Si algo demostraron las elecciones presidenciales en EE.UU, es lo dividida que está la sociedad yanqui. Incluso a pesar de haber perdido las elecciones, Trump lo hizo sacando 70 millones de votos. Esto muestra que sigue representando a buena parte de la clase obrera norteamericana. Por eso, aunque nadie sabe hoy cuál será el futuro del “trumpismo”, podemos estar seguros que sus orientaciones políticas no van a desaparecer, porque responden a un proceso social profundo. Expliquemos.

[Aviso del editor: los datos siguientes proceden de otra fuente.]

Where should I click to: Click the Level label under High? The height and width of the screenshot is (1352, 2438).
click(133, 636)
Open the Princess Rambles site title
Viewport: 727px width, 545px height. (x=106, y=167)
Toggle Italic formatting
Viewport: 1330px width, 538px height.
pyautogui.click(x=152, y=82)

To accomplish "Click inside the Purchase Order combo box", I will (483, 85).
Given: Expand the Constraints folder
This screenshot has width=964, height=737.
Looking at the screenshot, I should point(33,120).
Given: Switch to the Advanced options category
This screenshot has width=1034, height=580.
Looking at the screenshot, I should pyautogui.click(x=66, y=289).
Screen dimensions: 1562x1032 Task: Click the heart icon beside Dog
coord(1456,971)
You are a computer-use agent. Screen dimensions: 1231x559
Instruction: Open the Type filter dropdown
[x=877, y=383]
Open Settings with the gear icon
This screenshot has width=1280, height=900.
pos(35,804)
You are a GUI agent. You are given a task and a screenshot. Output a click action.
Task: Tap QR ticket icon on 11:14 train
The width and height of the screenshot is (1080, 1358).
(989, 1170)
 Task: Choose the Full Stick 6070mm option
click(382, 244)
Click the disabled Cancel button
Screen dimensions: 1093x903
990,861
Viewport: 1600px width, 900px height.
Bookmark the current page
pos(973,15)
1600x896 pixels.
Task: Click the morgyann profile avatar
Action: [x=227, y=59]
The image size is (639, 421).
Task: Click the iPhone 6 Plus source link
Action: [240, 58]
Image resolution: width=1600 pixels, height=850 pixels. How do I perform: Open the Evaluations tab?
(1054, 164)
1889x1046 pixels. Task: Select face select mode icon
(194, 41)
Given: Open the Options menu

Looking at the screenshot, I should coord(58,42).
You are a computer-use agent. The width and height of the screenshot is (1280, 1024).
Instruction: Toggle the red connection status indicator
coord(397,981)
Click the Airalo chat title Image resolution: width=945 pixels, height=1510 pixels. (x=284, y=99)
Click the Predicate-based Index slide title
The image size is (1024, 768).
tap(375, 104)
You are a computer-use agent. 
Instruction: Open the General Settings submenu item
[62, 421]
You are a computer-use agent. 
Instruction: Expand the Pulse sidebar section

La base electoral de Trump son los trabajadores pobres blancos. Aquellos que no se encuadran dentro del panorama progre, y que se vieron seducidos por el proteccionismo económico del empresario de pelo amarillo. Geográficamente, su electorado corresponde al EE.UU central (similar a lo que en Argentina se identifica como la “franja amarilla”). Esa es la “América” a la que le hablaba Donald Trump cuando proponía, en la campaña que lo llevó a la presidencia, volver a “engrandecer al país”.
Por eso, para entender por qué tiene éxito su prédica, tenemos que observar a la gran masa de desocupados encubierta en EE.UU, y el enojo de la clase obrera blanca pobre que Trump de alguna manera representa. Cuando miramos el problema con más profundidad, encontramos que la “experiencia Trump” canalizó un conjunto de contradicciones de la economía norteamericana que, aunque en otra escala, son comunes a las contradicciones de la economía “occidental” en su conjunto.
Se trata de las consecuencias del proceso de re-localización de capitales, que se inicia desde la década del ‘70, y por la cual el capital productivo se va hacia Oriente. ¿Con qué objetivo? El de radicarse en países como China o India, donde encuentran mano de obra muy barata. Esto genera la desestructuración completa de las sociedades occidentales basadas en el viejo proletariado industrial, dando paso a la aparición de otra estructura social donde los sujetos son distintos. Así, el viejo obrero asalariado industrial (vestido de mameluco azul), es reemplazado por una mezcla de desocupados, empleados estatales, docentes y remanentes del proletariado industrial.
En este cuadro, todas las figuras políticas que hemos visto surgir en los últimos años, son las figuras que corresponden a este proceso de descomposición. Por eso, no es de extrañar que se conviertan en portavoces de la promesa del renacimiento (“hacer a América grande de nuevo”, como proclamaba Trump). Porque, en definitiva, es este proceso de subordinación y de pasaje a segundo plano de las estructuras sociales occidentales, el que genera estas figuras tan contradictorias de la política burguesa.
Aun así, la elección de Biden muestra que, por el momento, la política norteamericana viene manejándose dentro de esos contenedores. Dicho de otro modo: por ahora la burguesía controla la crisis. De una manera turbulenta, pero la controla. Esto quiere decir que las contradicciones obligan a los representantes a jugar con más audacia, y apelar a movimientos un poco arriesgados para lo que es la política tradicional.
Donald Trump es una expresión de eso. Pero esa audacia tiene un límite, porque puede desbordarse. Basta con recordar que Trump tiene muchos seguidores armados, para imaginar lo que implicaría alguna resistencia de su parte al resultado electoral. La audacia de Trump va demasiado lejos para los propios miembros de la elite del Partido Republicano. De ahí que el propio George Bush hijo saliera a reconocer la victoria de Biden, para calmar las aguas y mantener el sistema político. La pregunta es si en algún momento el voto por el “mal menor” va a desbordar al Partido Demócrata, y abrir el camino hacia una política independiente de la clase obrera norteamericana en su conjunto.